New China lockdown measures, the war in Ukraine and weaker-than-expected demand in OECD countries have all impacted Q2 global oil demand, according to the International Energy Agency (IEA).
The IEA estimates global oil demand has been lowered by 260 kb/d for the year versus last month’s Report, and now expected to average 99.4 mb/d in 2022, and comes as pricing pressures intensify, with global benchmark of Brent Crude rising to US$114.84 a barrel, its highest since March 28.
Political protests in Libya, which have impacted oil operations, are fuelling the widespread volatility, along with the prospect of the EU drafting proposals to ban Russian crude.
Russian oil supply is expected to fall by 1.5 mb/d in April, with shut-ins projected to accelerate to around 3 mb/d from May. Despite the disruption to Russian oil supplies, lower demand expectations, steady output increases from OPEC+ members along with the US and other non OPEC+ countries, and massive stock releases from IEA member countries should prevent a sharp deficit from developing, the IEA adds.
Global refinery throughputs are forecast to increase by 4.4 mb/d from April to August due to new capacity and normal seasonal gains. This would allow product inventories to see the first build in two years, offering some respite to the tight market. Overall, 2022 runs are forecast to gain 3 mb/d y-o-y, but will remain below 2017 levels.
Global oil inventories have decreased for 14 consecutive months, with February stocks 714 mb below the end-2020 level and OECD countries accounting for 70% of the decline. OECD total industry stocks fell by 42.2 mb to 2 611 mb in February, nearly double the seasonal trend. Preliminary data show a build in OECD industry stocks of 8.8 mb for March.
Futures prices for ICE Brent were trading at around $104/bbl as this Report went to print, down nearly $10/bbl following IEA collective stock release actions and a massive US release from the strategic petroleum reserve. Benchmark crude prices are now back to near pre-invasion levels but remain troublingly high and are a serious threat for the global economic outlook.
Oil markets struggling to navigate supply losses and dislocations stemming from Russia’s invasion of Ukraine received much needed support from US and IEA coordinated stock releases. IEA member countries agreed on 1 April to tap their emergency reserves for the second time in the space of a month, this time to the tune of 120mb.

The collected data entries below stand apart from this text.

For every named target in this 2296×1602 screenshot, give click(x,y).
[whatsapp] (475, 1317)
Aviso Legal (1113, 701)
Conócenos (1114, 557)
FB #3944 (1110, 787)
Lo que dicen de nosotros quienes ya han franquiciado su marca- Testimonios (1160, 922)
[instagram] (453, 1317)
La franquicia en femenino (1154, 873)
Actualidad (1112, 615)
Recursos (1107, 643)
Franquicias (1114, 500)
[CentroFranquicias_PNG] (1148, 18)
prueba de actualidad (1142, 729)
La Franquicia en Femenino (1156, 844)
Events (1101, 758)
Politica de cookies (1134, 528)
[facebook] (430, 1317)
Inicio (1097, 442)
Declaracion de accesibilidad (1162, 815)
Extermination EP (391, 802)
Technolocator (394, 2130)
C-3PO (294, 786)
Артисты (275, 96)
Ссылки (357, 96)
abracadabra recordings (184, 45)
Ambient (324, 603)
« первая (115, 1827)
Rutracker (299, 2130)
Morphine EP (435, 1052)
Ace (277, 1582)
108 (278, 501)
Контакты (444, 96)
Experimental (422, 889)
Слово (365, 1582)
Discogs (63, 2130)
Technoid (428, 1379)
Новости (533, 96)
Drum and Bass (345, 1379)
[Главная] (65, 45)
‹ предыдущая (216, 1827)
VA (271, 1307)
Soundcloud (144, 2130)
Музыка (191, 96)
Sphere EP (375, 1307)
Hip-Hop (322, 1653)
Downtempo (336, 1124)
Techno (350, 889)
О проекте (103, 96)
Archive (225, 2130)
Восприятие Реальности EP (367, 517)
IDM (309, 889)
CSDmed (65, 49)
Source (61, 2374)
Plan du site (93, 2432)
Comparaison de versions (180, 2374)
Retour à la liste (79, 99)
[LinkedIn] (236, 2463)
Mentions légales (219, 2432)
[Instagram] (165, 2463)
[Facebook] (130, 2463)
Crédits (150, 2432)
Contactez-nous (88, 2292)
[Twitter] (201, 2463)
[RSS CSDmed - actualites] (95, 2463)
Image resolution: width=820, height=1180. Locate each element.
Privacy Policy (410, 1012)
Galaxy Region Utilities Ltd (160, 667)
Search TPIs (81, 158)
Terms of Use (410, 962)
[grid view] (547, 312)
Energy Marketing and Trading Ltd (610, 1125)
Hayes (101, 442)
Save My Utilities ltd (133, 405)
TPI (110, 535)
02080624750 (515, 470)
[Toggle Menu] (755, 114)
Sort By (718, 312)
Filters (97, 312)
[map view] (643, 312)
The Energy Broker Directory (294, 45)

The record volumes will provide welcome relief to an already tight oil market that’s facing heightened uncertainty amid the multitude of repercussions stemming from sanctions and embargoes targeted at Russia by the international community and consumer boycotts. Crude prices have eased by nearly $10/bbl following announcements of the US and IEA stock releases, with ICE Brent last trading at around $104/bbl.
Insisting that no supply shortage exists, OPEC+ countries agreed on 31 March to stick with a modest monthly output increment for May. In March, output from the alliance’s 19 members with quotas was up by a mere 40 kb/d, far below the planned 400 kb/d increase, and 1.5 mb/d below their target. Output from non-OPEC+ producers, most notably the US, also fell short of expectations at the start of the year. Non-OPEC+ output is now seen growing by 2 mb/d in 2022, 100 kb/d lower than in last month’s Report. From this month, our OPEC+ supply estimates will be published on our website.
Russian oil supply and exports continue to fall. So far in April, roughly 700 kb/d of production has reportedly been shut in. We assume these losses will grow to an average 1.5 mb/d for the month as Russian refiners extend run cuts, more buyers shun barrels and Russian storage fills up. From May onwards, close to 3 mb/d of Russian production could be offline due to international sanctions and as the impact of a widening customer-driven embargo comes into full force.
While some buyers, most notably in Asia, increased purchases of sharply discounted Russian barrels, traditional customers are cutting back. For now, there are no signs of increased volumes going to China, where refiners have cut runs as a recent surge in Covid cases and new restrictions have dented oil demand.
The stringent lockdowns in China have led us to further revise down our estimate for oil demand in 2Q22 and for the year as a whole. In addition, more complete demand data for 1Q22, especially in the US, was sharply lower than preliminary estimates. As a result, global oil demand has been reduced by 260 kb/d for 2022 and is now forecast to average 99.4 mb/d, up by 1.9 mb/d from 2021.
Lower demand expectations and steady output increases from Middle East OPEC+ members along with the US and other countries outside the OPEC+ alliance should bring the market back to balance. But the outlook is mired in uncertainty and OECD industry stocks in February continued to draw at a steep pace to stand 320 mb below their five-year average.